— begin RECORDS SHOWN —
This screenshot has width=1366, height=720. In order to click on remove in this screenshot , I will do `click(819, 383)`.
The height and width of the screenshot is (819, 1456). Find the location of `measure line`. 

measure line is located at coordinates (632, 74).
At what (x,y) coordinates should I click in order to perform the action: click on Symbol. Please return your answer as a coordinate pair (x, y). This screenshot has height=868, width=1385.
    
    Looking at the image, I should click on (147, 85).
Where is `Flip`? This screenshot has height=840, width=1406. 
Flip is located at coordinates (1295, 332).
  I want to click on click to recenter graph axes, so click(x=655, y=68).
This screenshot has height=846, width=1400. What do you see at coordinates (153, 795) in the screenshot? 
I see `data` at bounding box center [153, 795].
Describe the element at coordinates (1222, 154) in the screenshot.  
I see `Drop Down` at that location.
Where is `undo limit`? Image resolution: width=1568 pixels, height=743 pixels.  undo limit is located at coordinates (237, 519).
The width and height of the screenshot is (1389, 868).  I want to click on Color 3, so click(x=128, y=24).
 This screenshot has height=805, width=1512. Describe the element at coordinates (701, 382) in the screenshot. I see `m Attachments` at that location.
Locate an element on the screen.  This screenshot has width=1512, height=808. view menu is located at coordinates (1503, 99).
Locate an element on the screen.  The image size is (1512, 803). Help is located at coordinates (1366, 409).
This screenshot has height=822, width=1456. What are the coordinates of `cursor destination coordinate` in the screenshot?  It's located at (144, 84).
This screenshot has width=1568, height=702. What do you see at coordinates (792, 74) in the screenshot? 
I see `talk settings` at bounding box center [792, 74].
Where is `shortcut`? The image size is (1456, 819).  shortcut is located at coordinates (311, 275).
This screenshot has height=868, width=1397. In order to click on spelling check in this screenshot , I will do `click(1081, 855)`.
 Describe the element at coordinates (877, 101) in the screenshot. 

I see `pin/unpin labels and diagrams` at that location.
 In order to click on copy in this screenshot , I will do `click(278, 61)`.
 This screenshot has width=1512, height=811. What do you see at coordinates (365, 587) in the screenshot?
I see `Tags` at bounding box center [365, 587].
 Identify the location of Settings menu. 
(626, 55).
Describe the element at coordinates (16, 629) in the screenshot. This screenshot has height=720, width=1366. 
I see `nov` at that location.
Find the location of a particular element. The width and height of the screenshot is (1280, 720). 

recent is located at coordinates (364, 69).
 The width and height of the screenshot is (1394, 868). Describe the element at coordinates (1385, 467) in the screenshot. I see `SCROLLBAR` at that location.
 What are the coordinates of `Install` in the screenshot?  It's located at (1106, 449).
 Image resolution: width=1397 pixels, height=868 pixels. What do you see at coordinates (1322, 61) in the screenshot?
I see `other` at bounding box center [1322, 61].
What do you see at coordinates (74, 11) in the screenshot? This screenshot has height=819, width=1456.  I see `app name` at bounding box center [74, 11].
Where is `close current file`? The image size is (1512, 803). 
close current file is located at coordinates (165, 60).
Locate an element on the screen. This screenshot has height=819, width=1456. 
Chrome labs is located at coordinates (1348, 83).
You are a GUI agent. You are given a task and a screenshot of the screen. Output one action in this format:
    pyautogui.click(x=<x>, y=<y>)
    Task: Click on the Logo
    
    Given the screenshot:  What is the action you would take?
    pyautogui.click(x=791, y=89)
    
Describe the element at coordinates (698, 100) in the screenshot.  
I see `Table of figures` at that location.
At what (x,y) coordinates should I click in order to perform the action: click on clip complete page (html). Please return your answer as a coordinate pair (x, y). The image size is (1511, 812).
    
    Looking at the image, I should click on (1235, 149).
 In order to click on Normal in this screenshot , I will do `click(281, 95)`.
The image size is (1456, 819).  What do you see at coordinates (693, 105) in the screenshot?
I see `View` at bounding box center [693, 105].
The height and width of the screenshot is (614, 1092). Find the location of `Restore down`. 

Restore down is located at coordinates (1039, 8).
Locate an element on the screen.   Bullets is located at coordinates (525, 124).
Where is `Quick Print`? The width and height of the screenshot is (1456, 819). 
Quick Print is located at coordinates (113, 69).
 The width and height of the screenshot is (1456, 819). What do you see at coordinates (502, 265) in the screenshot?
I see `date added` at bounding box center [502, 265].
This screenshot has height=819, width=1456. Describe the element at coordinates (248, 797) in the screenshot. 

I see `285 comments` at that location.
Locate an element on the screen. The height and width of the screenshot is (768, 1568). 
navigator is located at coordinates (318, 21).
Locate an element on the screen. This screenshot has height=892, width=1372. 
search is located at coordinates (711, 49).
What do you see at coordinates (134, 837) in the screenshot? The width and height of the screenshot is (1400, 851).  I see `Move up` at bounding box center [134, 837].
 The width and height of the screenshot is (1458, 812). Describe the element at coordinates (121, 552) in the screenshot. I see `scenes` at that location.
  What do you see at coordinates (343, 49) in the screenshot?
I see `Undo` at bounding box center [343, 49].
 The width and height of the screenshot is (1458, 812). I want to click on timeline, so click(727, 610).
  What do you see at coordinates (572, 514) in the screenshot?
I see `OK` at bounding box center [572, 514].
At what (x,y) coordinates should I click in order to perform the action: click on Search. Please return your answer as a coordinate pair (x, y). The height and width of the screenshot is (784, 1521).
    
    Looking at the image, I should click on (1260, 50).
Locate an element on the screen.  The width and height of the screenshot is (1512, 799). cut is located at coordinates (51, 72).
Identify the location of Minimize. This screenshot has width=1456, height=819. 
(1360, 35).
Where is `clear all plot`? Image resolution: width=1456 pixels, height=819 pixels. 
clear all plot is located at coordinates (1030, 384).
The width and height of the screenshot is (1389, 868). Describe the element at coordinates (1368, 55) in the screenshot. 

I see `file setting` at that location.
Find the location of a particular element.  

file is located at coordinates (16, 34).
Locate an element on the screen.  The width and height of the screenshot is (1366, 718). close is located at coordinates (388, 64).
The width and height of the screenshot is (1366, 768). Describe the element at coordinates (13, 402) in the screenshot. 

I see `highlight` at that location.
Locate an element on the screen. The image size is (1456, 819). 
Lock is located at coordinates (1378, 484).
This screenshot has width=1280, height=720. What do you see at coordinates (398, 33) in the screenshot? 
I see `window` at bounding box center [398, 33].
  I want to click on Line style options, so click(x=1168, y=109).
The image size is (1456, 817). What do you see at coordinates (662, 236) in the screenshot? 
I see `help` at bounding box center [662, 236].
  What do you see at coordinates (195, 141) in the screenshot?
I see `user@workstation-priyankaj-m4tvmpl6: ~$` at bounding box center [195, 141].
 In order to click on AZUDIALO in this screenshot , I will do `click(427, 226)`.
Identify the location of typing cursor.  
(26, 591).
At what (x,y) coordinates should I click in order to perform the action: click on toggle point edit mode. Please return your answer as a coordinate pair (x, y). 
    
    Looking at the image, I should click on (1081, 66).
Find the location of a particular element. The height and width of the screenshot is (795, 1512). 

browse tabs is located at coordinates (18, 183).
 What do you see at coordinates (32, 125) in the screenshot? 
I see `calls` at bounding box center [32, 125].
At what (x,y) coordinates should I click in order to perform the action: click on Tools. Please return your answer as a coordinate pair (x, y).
— end RECORDS SHOWN —
> _PROBLEM_:
Reproduce the data word for word, starting at the line that contains "Describe the element at coordinates (1222, 154)" and ending after the line that contains "coordinates (311, 275).".

> _FINISHED EXERCISE_:
Describe the element at coordinates (1222, 154) in the screenshot.  
I see `Drop Down` at that location.
Where is `undo limit`? Image resolution: width=1568 pixels, height=743 pixels.  undo limit is located at coordinates (237, 519).
The width and height of the screenshot is (1389, 868).  I want to click on Color 3, so click(x=128, y=24).
 This screenshot has height=805, width=1512. Describe the element at coordinates (701, 382) in the screenshot. I see `m Attachments` at that location.
Locate an element on the screen.  This screenshot has width=1512, height=808. view menu is located at coordinates (1503, 99).
Locate an element on the screen.  The image size is (1512, 803). Help is located at coordinates (1366, 409).
This screenshot has height=822, width=1456. What are the coordinates of `cursor destination coordinate` in the screenshot?  It's located at (144, 84).
This screenshot has width=1568, height=702. What do you see at coordinates (792, 74) in the screenshot? 
I see `talk settings` at bounding box center [792, 74].
Where is `shortcut`? The image size is (1456, 819).  shortcut is located at coordinates (311, 275).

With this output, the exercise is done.